**WORK REQUIRED**
Could you copy every record below exactly as it stands?

[Stored records]

---------------

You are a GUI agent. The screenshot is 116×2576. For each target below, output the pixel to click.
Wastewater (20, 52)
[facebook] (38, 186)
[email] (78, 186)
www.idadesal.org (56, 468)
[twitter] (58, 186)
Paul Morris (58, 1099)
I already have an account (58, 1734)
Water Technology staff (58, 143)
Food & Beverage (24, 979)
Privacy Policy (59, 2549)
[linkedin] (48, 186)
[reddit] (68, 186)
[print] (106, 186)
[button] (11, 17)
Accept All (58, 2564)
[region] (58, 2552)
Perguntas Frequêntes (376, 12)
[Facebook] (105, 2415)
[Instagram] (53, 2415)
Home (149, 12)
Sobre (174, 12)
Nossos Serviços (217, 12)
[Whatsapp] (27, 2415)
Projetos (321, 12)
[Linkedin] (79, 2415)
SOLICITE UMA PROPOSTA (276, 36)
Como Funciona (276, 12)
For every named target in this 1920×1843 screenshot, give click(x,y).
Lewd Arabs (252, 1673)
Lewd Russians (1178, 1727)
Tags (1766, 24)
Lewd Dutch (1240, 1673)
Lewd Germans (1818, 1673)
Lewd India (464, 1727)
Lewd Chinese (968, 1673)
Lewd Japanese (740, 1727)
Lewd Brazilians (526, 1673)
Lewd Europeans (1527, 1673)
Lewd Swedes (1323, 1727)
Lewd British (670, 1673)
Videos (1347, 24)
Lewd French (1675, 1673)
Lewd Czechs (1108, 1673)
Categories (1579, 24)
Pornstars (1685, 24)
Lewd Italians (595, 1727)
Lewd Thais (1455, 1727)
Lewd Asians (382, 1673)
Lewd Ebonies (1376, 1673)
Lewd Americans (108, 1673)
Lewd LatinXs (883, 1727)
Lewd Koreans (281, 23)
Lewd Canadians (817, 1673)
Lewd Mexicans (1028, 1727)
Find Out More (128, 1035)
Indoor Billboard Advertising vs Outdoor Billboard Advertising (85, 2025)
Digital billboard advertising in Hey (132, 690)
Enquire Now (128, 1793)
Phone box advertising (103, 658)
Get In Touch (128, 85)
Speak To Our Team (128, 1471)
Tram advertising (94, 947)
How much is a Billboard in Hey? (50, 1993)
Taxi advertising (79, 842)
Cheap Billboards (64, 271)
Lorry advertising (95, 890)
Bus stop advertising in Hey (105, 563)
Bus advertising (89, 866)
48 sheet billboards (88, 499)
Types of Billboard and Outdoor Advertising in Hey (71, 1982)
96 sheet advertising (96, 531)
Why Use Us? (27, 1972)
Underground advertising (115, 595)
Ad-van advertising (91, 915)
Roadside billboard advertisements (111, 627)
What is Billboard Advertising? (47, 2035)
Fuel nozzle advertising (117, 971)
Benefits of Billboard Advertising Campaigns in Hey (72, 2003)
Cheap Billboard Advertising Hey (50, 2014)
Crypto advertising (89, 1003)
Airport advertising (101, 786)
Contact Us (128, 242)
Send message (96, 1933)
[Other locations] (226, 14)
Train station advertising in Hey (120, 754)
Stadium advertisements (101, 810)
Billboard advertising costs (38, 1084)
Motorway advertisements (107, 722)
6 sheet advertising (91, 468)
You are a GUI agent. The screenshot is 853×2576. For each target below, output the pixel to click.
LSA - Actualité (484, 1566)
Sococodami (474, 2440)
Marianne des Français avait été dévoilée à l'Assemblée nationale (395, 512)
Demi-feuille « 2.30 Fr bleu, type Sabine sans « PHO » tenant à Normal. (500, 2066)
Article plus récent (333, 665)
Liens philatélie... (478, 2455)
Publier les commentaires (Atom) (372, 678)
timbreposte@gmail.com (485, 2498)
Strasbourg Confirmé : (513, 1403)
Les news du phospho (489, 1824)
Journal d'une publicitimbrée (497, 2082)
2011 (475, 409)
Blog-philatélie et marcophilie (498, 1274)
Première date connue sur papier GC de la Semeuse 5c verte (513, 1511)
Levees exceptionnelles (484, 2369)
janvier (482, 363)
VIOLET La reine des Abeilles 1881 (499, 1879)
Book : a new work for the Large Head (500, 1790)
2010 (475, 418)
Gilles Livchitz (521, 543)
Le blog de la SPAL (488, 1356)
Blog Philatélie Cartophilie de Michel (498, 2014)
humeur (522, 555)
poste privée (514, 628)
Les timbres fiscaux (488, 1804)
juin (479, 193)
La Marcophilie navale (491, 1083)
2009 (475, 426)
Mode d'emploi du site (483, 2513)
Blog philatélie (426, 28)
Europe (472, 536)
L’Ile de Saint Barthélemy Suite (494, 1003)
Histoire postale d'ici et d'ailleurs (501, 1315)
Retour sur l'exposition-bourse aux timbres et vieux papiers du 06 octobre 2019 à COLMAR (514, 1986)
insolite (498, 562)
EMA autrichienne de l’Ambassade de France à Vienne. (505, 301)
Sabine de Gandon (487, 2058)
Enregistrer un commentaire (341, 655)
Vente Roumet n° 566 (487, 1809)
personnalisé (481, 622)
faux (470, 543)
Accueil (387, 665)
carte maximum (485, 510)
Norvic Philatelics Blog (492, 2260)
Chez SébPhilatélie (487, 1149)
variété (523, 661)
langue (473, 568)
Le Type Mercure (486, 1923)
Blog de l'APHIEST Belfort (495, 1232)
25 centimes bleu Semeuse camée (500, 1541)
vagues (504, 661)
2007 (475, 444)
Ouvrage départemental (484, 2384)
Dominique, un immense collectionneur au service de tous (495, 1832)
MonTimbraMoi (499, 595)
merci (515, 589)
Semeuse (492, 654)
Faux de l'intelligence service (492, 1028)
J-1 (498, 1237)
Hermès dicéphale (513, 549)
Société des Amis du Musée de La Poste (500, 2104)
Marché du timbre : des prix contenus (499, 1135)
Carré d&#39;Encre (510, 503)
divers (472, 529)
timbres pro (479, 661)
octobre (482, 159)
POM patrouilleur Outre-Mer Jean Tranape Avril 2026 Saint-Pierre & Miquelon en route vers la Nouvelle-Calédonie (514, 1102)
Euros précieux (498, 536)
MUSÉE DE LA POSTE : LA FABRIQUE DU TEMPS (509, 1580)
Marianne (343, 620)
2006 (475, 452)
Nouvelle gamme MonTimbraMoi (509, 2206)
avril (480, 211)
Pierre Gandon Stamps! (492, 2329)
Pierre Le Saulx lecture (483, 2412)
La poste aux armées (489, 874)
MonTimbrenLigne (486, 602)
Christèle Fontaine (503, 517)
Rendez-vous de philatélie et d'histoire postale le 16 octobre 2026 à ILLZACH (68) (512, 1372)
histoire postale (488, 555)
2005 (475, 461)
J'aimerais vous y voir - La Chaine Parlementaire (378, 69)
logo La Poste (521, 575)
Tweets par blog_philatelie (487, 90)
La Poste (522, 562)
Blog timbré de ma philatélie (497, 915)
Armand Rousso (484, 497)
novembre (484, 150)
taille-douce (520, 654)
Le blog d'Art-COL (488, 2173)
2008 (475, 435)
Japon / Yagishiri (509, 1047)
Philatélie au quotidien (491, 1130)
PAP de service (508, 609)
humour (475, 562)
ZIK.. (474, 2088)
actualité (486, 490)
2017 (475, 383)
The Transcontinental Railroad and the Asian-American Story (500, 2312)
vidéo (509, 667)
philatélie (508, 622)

---------------

**SOLUTION FOR THIS PROBLEM**
You are a GUI agent. The screenshot is 116×2576. For each target below, output the pixel to click.
Wastewater (20, 52)
[facebook] (38, 186)
[email] (78, 186)
www.idadesal.org (56, 468)
[twitter] (58, 186)
Paul Morris (58, 1099)
I already have an account (58, 1734)
Water Technology staff (58, 143)
Food & Beverage (24, 979)
Privacy Policy (59, 2549)
[linkedin] (48, 186)
[reddit] (68, 186)
[print] (106, 186)
[button] (11, 17)
Accept All (58, 2564)
[region] (58, 2552)
Perguntas Frequêntes (376, 12)
[Facebook] (105, 2415)
[Instagram] (53, 2415)
Home (149, 12)
Sobre (174, 12)
Nossos Serviços (217, 12)
[Whatsapp] (27, 2415)
Projetos (321, 12)
[Linkedin] (79, 2415)
SOLICITE UMA PROPOSTA (276, 36)
Como Funciona (276, 12)
For every named target in this 1920×1843 screenshot, give click(x,y).
Lewd Arabs (252, 1673)
Lewd Russians (1178, 1727)
Tags (1766, 24)
Lewd Dutch (1240, 1673)
Lewd Germans (1818, 1673)
Lewd India (464, 1727)
Lewd Chinese (968, 1673)
Lewd Japanese (740, 1727)
Lewd Brazilians (526, 1673)
Lewd Europeans (1527, 1673)
Lewd Swedes (1323, 1727)
Lewd British (670, 1673)
Videos (1347, 24)
Lewd French (1675, 1673)
Lewd Czechs (1108, 1673)
Categories (1579, 24)
Pornstars (1685, 24)
Lewd Italians (595, 1727)
Lewd Thais (1455, 1727)
Lewd Asians (382, 1673)
Lewd Ebonies (1376, 1673)
Lewd Americans (108, 1673)
Lewd LatinXs (883, 1727)
Lewd Koreans (281, 23)
Lewd Canadians (817, 1673)
Lewd Mexicans (1028, 1727)
Find Out More (128, 1035)
Indoor Billboard Advertising vs Outdoor Billboard Advertising (85, 2025)
Digital billboard advertising in Hey (132, 690)
Enquire Now (128, 1793)
Phone box advertising (103, 658)
Get In Touch (128, 85)
Speak To Our Team (128, 1471)
Tram advertising (94, 947)
How much is a Billboard in Hey? (50, 1993)
Taxi advertising (79, 842)
Cheap Billboards (64, 271)
Lorry advertising (95, 890)
Bus stop advertising in Hey (105, 563)
Bus advertising (89, 866)
48 sheet billboards (88, 499)
Types of Billboard and Outdoor Advertising in Hey (71, 1982)
96 sheet advertising (96, 531)
Why Use Us? (27, 1972)
Underground advertising (115, 595)
Ad-van advertising (91, 915)
Roadside billboard advertisements (111, 627)
What is Billboard Advertising? (47, 2035)
Fuel nozzle advertising (117, 971)
Benefits of Billboard Advertising Campaigns in Hey (72, 2003)
Cheap Billboard Advertising Hey (50, 2014)
Crypto advertising (89, 1003)
Airport advertising (101, 786)
Contact Us (128, 242)
Send message (96, 1933)
[Other locations] (226, 14)
Train station advertising in Hey (120, 754)
Stadium advertisements (101, 810)
Billboard advertising costs (38, 1084)
Motorway advertisements (107, 722)
6 sheet advertising (91, 468)
You are a GUI agent. The screenshot is 853×2576. For each target below, output the pixel to click.
LSA - Actualité (484, 1566)
Sococodami (474, 2440)
Marianne des Français avait été dévoilée à l'Assemblée nationale (395, 512)
Demi-feuille « 2.30 Fr bleu, type Sabine sans « PHO » tenant à Normal. (500, 2066)
Article plus récent (333, 665)
Liens philatélie... (478, 2455)
Publier les commentaires (Atom) (372, 678)
timbreposte@gmail.com (485, 2498)
Strasbourg Confirmé : (513, 1403)
Les news du phospho (489, 1824)
Journal d'une publicitimbrée (497, 2082)
2011 (475, 409)
Blog-philatélie et marcophilie (498, 1274)
Première date connue sur papier GC de la Semeuse 5c verte (513, 1511)
Levees exceptionnelles (484, 2369)
janvier (482, 363)
VIOLET La reine des Abeilles 1881 (499, 1879)
Book : a new work for the Large Head (500, 1790)
2010 (475, 418)
Gilles Livchitz (521, 543)
Le blog de la SPAL (488, 1356)
Blog Philatélie Cartophilie de Michel (498, 2014)
humeur (522, 555)
poste privée (514, 628)
Les timbres fiscaux (488, 1804)
juin (479, 193)
La Marcophilie navale (491, 1083)
2009 (475, 426)
Mode d'emploi du site (483, 2513)
Blog philatélie (426, 28)
Europe (472, 536)
L’Ile de Saint Barthélemy Suite (494, 1003)
Histoire postale d'ici et d'ailleurs (501, 1315)
Retour sur l'exposition-bourse aux timbres et vieux papiers du 06 octobre 2019 à COLMAR (514, 1986)
insolite (498, 562)
EMA autrichienne de l’Ambassade de France à Vienne. (505, 301)
Sabine de Gandon (487, 2058)
Enregistrer un commentaire (341, 655)
Vente Roumet n° 566 (487, 1809)
personnalisé (481, 622)
faux (470, 543)
Accueil (387, 665)
carte maximum (485, 510)
Norvic Philatelics Blog (492, 2260)
Chez SébPhilatélie (487, 1149)
variété (523, 661)
langue (473, 568)
Le Type Mercure (486, 1923)
Blog de l'APHIEST Belfort (495, 1232)
25 centimes bleu Semeuse camée (500, 1541)
vagues (504, 661)
2007 (475, 444)
Ouvrage départemental (484, 2384)
Dominique, un immense collectionneur au service de tous (495, 1832)
MonTimbraMoi (499, 595)
merci (515, 589)
Semeuse (492, 654)
Faux de l'intelligence service (492, 1028)
J-1 (498, 1237)
Hermès dicéphale (513, 549)
Société des Amis du Musée de La Poste (500, 2104)
Marché du timbre : des prix contenus (499, 1135)
Carré d&#39;Encre (510, 503)
divers (472, 529)
timbres pro (479, 661)
octobre (482, 159)
POM patrouilleur Outre-Mer Jean Tranape Avril 2026 Saint-Pierre & Miquelon en route vers la Nouvelle-Calédonie (514, 1102)
Euros précieux (498, 536)
MUSÉE DE LA POSTE : LA FABRIQUE DU TEMPS (509, 1580)
Marianne (343, 620)
2006 (475, 452)
Nouvelle gamme MonTimbraMoi (509, 2206)
avril (480, 211)
Pierre Gandon Stamps! (492, 2329)
Pierre Le Saulx lecture (483, 2412)
La poste aux armées (489, 874)
MonTimbrenLigne (486, 602)
Christèle Fontaine (503, 517)
Rendez-vous de philatélie et d'histoire postale le 16 octobre 2026 à ILLZACH (68) (512, 1372)
histoire postale (488, 555)
2005 (475, 461)
J'aimerais vous y voir - La Chaine Parlementaire (378, 69)
logo La Poste (521, 575)
Tweets par blog_philatelie (487, 90)
La Poste (522, 562)
Blog timbré de ma philatélie (497, 915)
Armand Rousso (484, 497)
novembre (484, 150)
taille-douce (520, 654)
Le blog d'Art-COL (488, 2173)
2008 (475, 435)
Japon / Yagishiri (509, 1047)
Philatélie au quotidien (491, 1130)
PAP de service (508, 609)
humour (475, 562)
ZIK.. (474, 2088)
actualité (486, 490)
2017 (475, 383)
The Transcontinental Railroad and the Asian-American Story (500, 2312)
vidéo (509, 667)
philatélie (508, 622)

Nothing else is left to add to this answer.